Exercise 32 (Discrete restriction) Let {0 < \delta < 1} and {d \geq 2}, and let {\Omega} be a {\delta}-separated subset of either the unit sphere {S^{d-1}} or the paraboloid {\{ (\xi', |\xi'|^2): \xi' \in [-1,1]^{d-1} \}}. Using Theorem 24 and Exercise 26, show that for any radius {R \geq \delta^{-2}} and any complex numbers {a_\omega, \omega \in \Omega}, one has the discrete restriction estimate

\displaystyle  (\frac{1}{|B(0,R)|} \int_{B(0,R)} |\sum_{\omega \in \Omega} a_\omega e^{2\pi i x \cdot \omega}|^{\frac{2(d+1)}{d-1}}\ dx)^{\frac{d-1}{2(d+1)}}

\displaystyle \lesssim_\varepsilon \delta^{-\varepsilon} (\sum_{\omega \in \Omega} |a_\omega|^2)^{1/2}.

Explain why the exponent {\frac{2(d+1)}{d-1}} here cannot be replaced by any larger exponent, and also explain why the exponent {2} in the condition {R \geq \delta^{-2}} cannot be lowered.

For further applications of decoupling estimates, such as restriction and Strichartz estimates on tori, and application to combinatorial incidence geometry, see the text of Demeter.

[These exercises will be moved to a more appropriate location at the end of the course, but are placed here for now so as not to affect numbering of existing exercises.]

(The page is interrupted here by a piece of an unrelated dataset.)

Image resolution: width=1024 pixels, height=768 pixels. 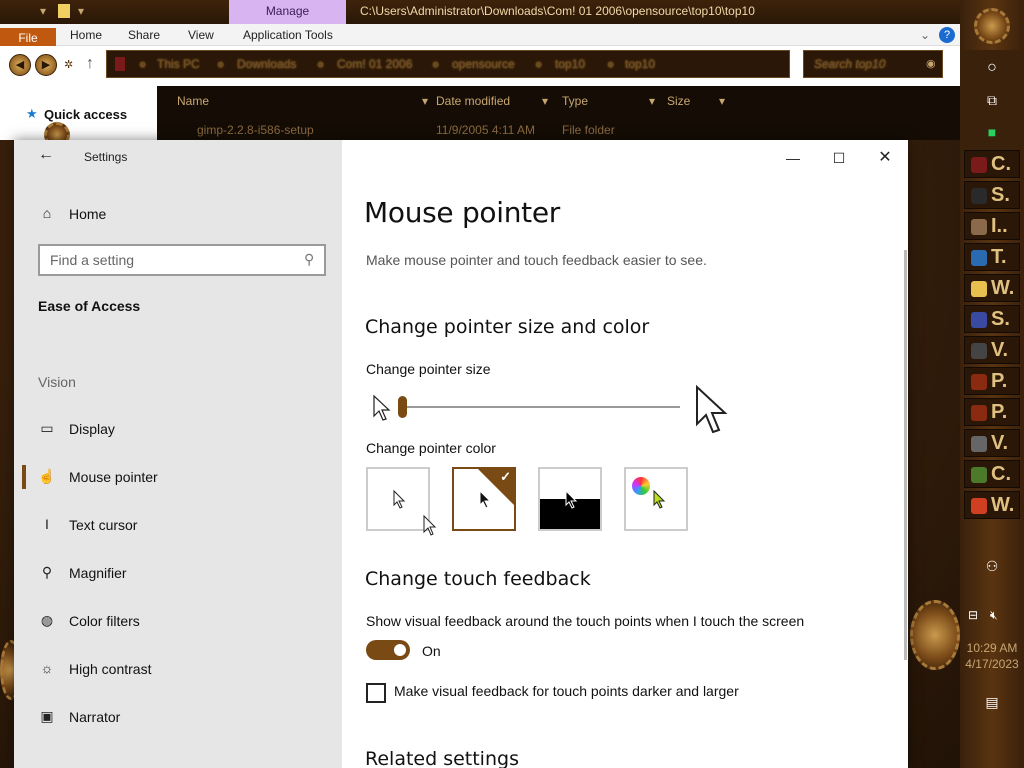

Exercise 33 Show that the inequality in (8) is actually an equality, if {A_2 = \| \sum_{j=1}^n 1_{U_j} \|_{L^\infty({\bf R}^d)}} is the maximal overlap of the {U_j}.

Exercise 34 Show that {D(\delta') \lesssim D(\delta)} whenever {0 < \delta \leq \delta' \leq 1}. (Hint: despite superficial similarity, this is not related to Lemma 14. Instead, adapt the parabolic rescaling argument used to establish Proposition 15.)